Random Forest

Subsequently, we give details on our implementation of Random Forest. Depending on the machine learning task that was detected ('classification' or 'regression'), easyPheno automatically switches between both implementations. References for a more detailed theoretical background can be found at the end of this page, which were also used for writing this text. For our implementation, we use the machine learning framework scikit-learn, which also provides a user guide for Random Forests.

A Random Forest is a so-called ensemble learner, which uses multiple weak learners - in this case Decision Trees - to derive a final prediction. Random Forests use a technique called Bootstrap aggregating, usually abbreviated with Bagging. With this technique, a random subsample with replacement (bootstrap samples) of the whole training data is used to construct each Decision Tree, and finally the predictions of these are aggregated. Beyond that, the algorithm was extended by not using all features for training each weak learner, but also a random subset. The goal of both techniques is to prevent overfitting, which Decision Trees tend to, by decreasing variance of the ensemble.

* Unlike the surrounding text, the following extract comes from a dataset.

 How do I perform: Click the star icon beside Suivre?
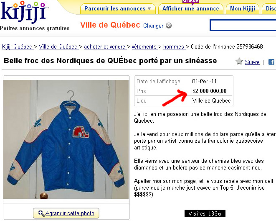click(x=239, y=61)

It is worth to mention that the individual weak learners are trained independent from each other, so their construction can also be parallelized. In the end, the individual predictions need to be combined, for which several approaches exist. For regression tasks, our implementation averages the predictions of all Decision Trees in the ensemble. In case of a classification, the predictions of each weak learner are weighted by the probability estimates and then averaged across the whole ensemble. Finally, the class with the largest averaged probability is predicted.

As you can see in the code block below, we use RandomForestClassifier respective RandomForestRegressor from scikit-learn. Besides the strategy for determining the max_features per Decision Tree, we optimize hyperparameters such as the number of trees in the whole ensemble (n_estimators).

class RandomForest(_sklearn_model.SklearnModel):
    """
    Implementation of a class for Random Forest.

    See :obj:`~easypheno.model._base_model.BaseModel` for more information on the attributes.
    """
    standard_encoding = '012'
    possible_encodings = ['012']

    def define_model(self):
        """
        Definition of the actual prediction model.

        See :obj:`~easypheno.model._base_model.BaseModel` for more information.
        """
        # all hyperparameters defined are suggested for optimization
        params = self.suggest_all_hyperparams_to_optuna()
        # add random_state for reproducibility and n_jobs for multiprocessing
        params.update({'random_state': 42, 'n_jobs': -1})
        if self.task == 'classification':
            return sklearn.ensemble.RandomForestClassifier(**params)
        else:
            return sklearn.ensemble.RandomForestRegressor(**params)

    def define_hyperparams_to_tune(self) -> dict:
        """
        See :obj:`~easypheno.model._base_model.BaseModel` for more information on the format.
        """
        return {
            'n_estimators': {
                'datatype': 'categorical',
                'list_of_values': [50, 100, 250, 500, 750, 1000, 1250, 1500, 1750, 2000, 2250, 2500, 2750, 3000,
                                   3500, 4000, 4500, 5000]
            },
            'min_samples_split': {
                'datatype': 'float',
                'lower_bound': 0.005,
                'upper_bound': 0.2,
                'step': 0.005
            },
            'max_depth': {
                'datatype': 'int',
                'lower_bound': 2,
                'upper_bound': 50,
                'step': 2
            },
            'min_samples_leaf': {
                'datatype': 'float',
                'lower_bound': 0.005,
                'upper_bound': 0.2,
                'step': 0.005
            },
            'max_features': {
                'datatype': 'categorical',
                'list_of_values': ['sqrt', 'log2']
            }
        }

For further information on all hyperparameters, we refer to the documentation of scikit-learn: Random Forest Classifier and Random Forest Regressor.

References

Breiman, L. (2001). Random forests. Machine Learning 45, 5–32.
Hastie, T., Tibshirani, R., & Friedman, J. H. (2009). The elements of statistical learning: data mining, inference, and prediction. 2nd ed. New York, Springer.